It’s summertime, and, as that old song goes, the living is easy. This sentiment seems to apply to gallerists as much as anyone else. In recent years, it’s become standard practice in July and August for commercial galleries to absolve themselves from the pressures and anxieties of single-artist exhibitions by mounting group shows with works that have been made well in advance. In many cases, this simply involves displaying various pieces from represented artists, without any concern for aesthetic or thematic unity. (Often these are works the gallery already has on hand, such as unsold remnants from previous shows.) In other cases, the gallery will invite a staff member or outside curator to organize a show around a particular theme or concept. Examples of both approaches could recently be seen in three prominent West Loop galleries, with varying results.

[Goals]:
- a) Echo the passage on summer gallery group shows above, between "It’s summertime, and, as" and "with varying results.", inclusive.
- b) Proceed with the passage on summer gallery group shows above, writing on from its final sentence.

[Extracted information]:

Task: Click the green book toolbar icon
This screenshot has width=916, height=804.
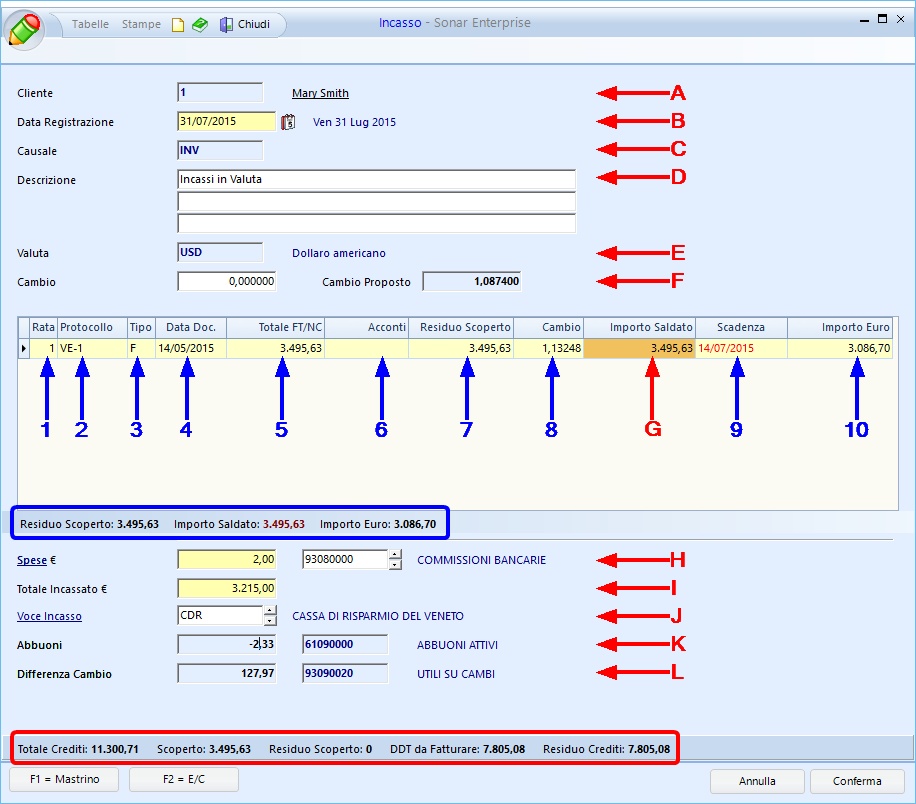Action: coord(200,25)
==
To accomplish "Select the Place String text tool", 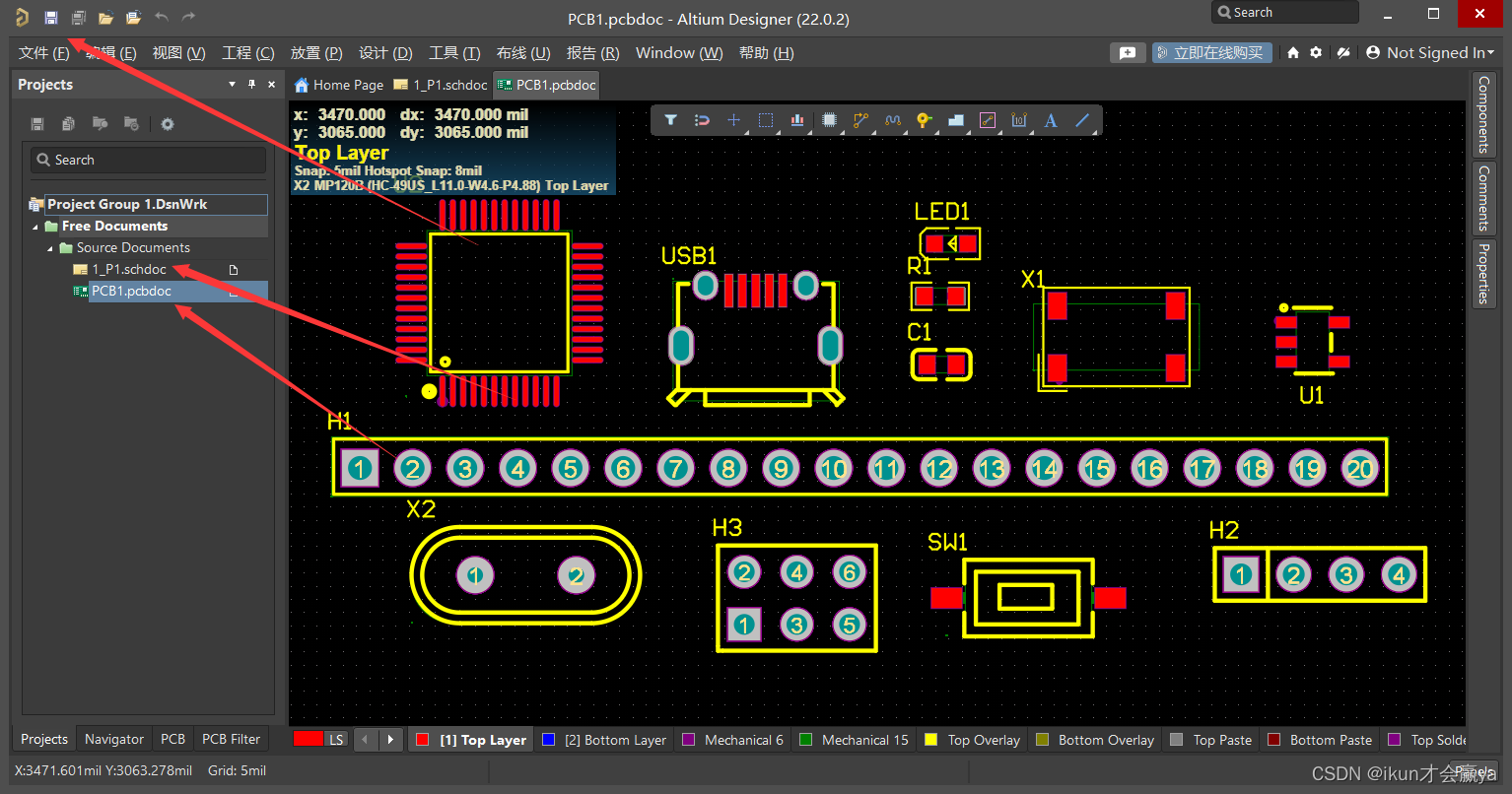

[Per-task outputs]:
- a)
It’s summertime, and, as that old song goes, the living is easy. This sentiment seems to apply to gallerists as much as anyone else. In recent years, it’s become standard practice in July and August for commercial galleries to absolve themselves from the pressures and anxieties of single-artist exhibitions by mounting group shows with works that have been made well in advance. In many cases, this simply involves displaying various pieces from represented artists, without any concern for aesthetic or thematic unity. (Often these are works the gallery already has on hand, such as unsold remnants from previous shows.) In other cases, the gallery will invite a staff member or outside curator to organize a show around a particular theme or concept. Examples of both approaches could recently be seen in three prominent West Loop galleries, with varying results.

- b)
“Summer” at Kavi Gupta
July 15 – September 3
835 W Washington
kavigupta.com
The press release for Kavi Gupta’s show, bluntly titled Summer, simply states, “a group exhibition of gallery artists.” Even though no unifying theme is articulated, many works evoke the mood of the long, lazy, dog days. For example, two winsome photographs by Melanie Schiff depict vacant scenes that might be inhabited by restless teens on summer break, the type looking to escape conventional community and culture. Circle and Branch depicts a rusty steel object in an overgrown bramble, while The Mirror is a double-exposure of a graffiti-strewn reservoir-turned-skatepark. Curtis Mann’s Night Sky, a large crepuscular grid of chemically altered photographs installed on an adjacent wall, shares a similar sense of youthful wanderlust.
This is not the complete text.